The range to repeat runs from the line with "You are a computer-use agent. This" to the last line below, both ends included; give it exactly and without pictures.

EXCERPTED DATA
[Start of section]
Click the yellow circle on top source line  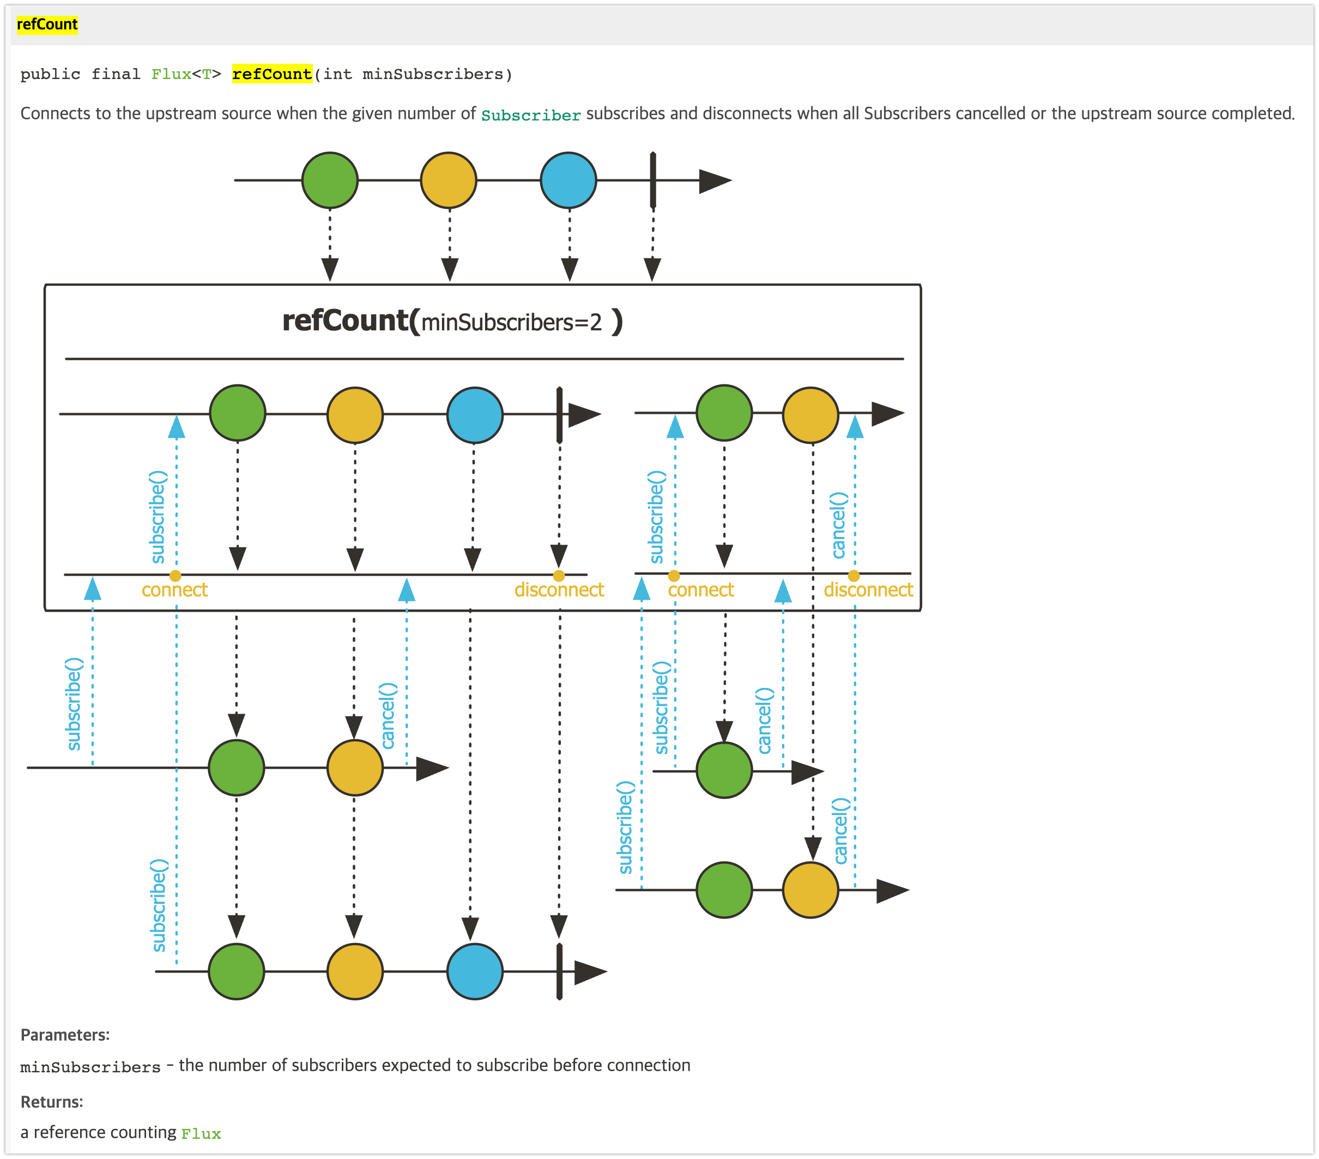coord(448,180)
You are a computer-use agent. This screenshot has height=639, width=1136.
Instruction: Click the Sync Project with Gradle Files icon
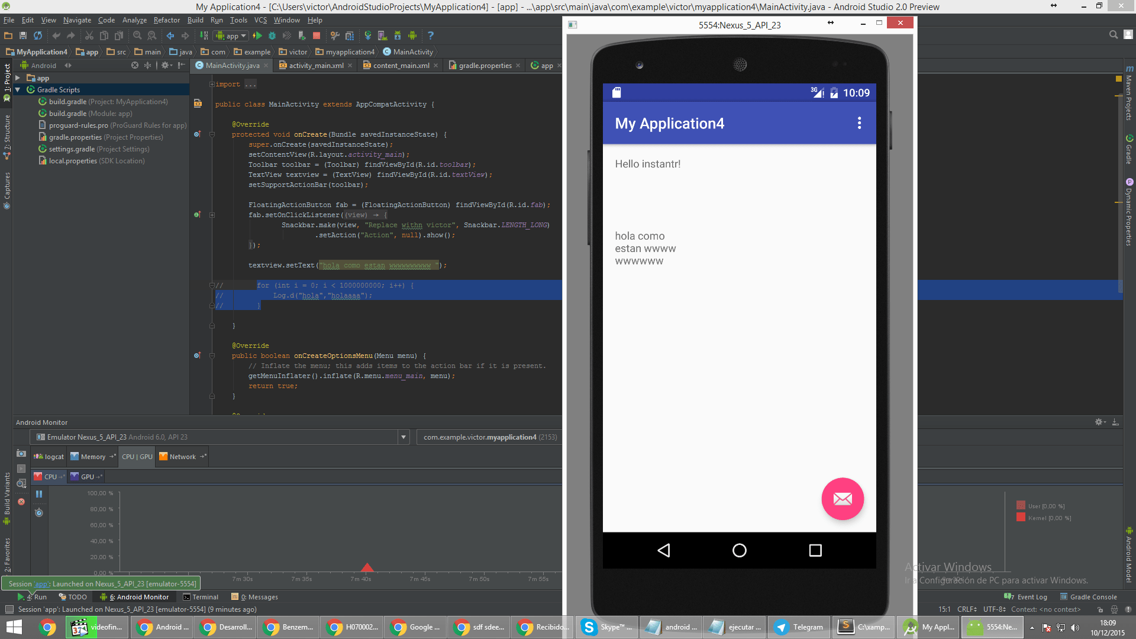click(368, 36)
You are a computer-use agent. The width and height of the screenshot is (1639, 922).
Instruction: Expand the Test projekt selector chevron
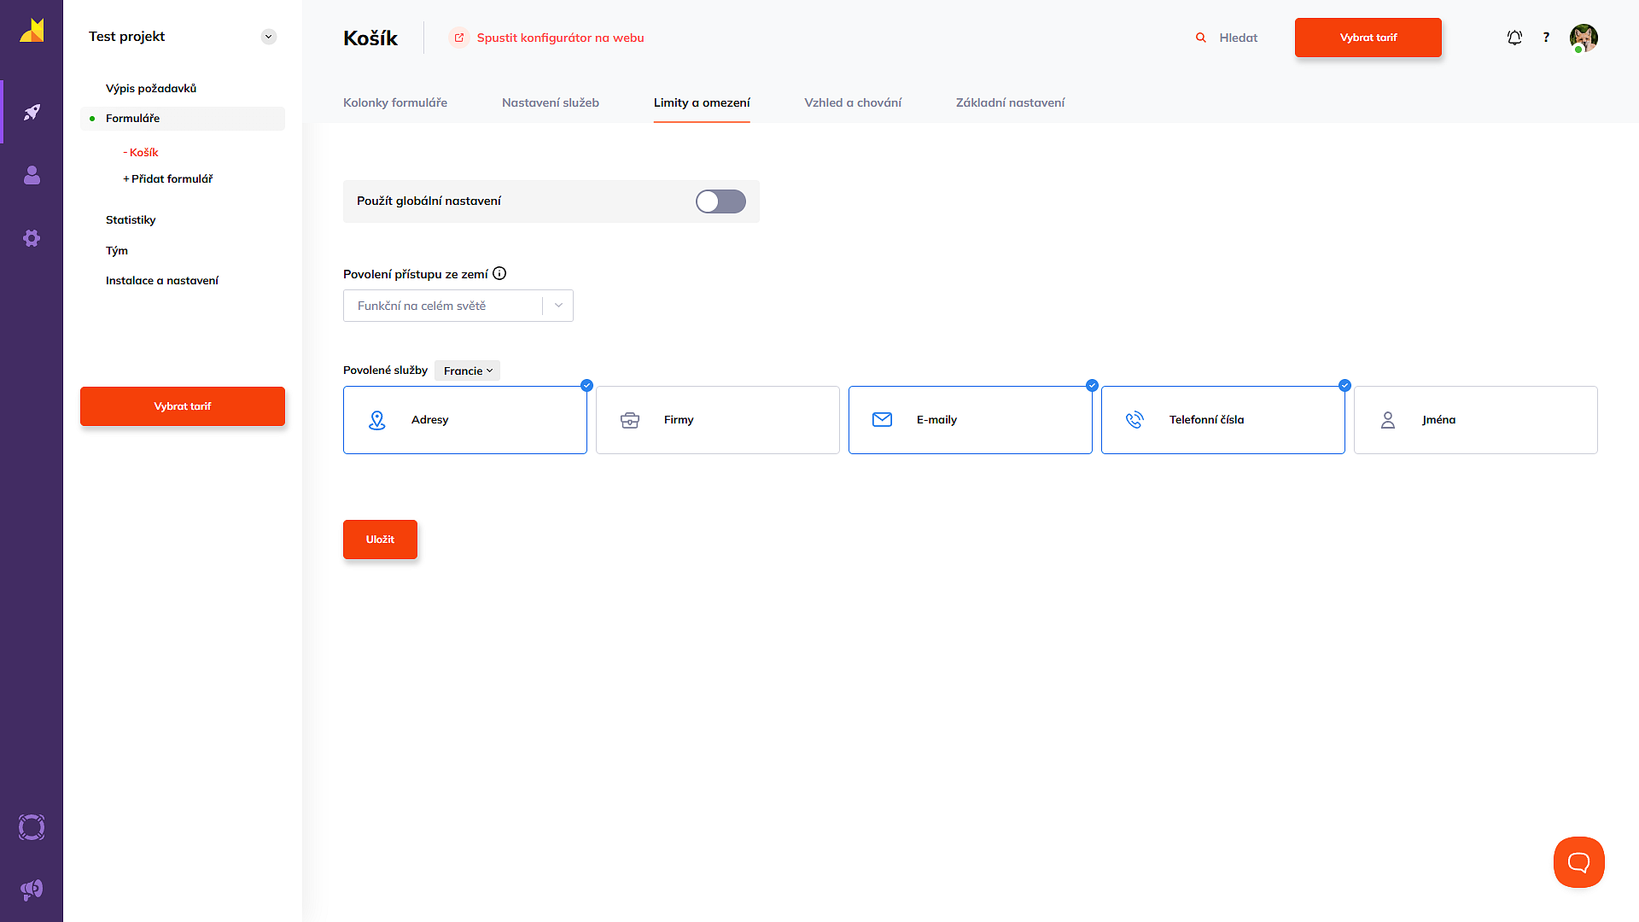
[End of section]
WRITTEN SOLUTION
You are a computer-use agent. This screenshot has height=639, width=1136.
Instruction: Click the Sync Project with Gradle Files icon
click(368, 36)
You are a computer-use agent. The width and height of the screenshot is (1639, 922).
Instruction: Expand the Test projekt selector chevron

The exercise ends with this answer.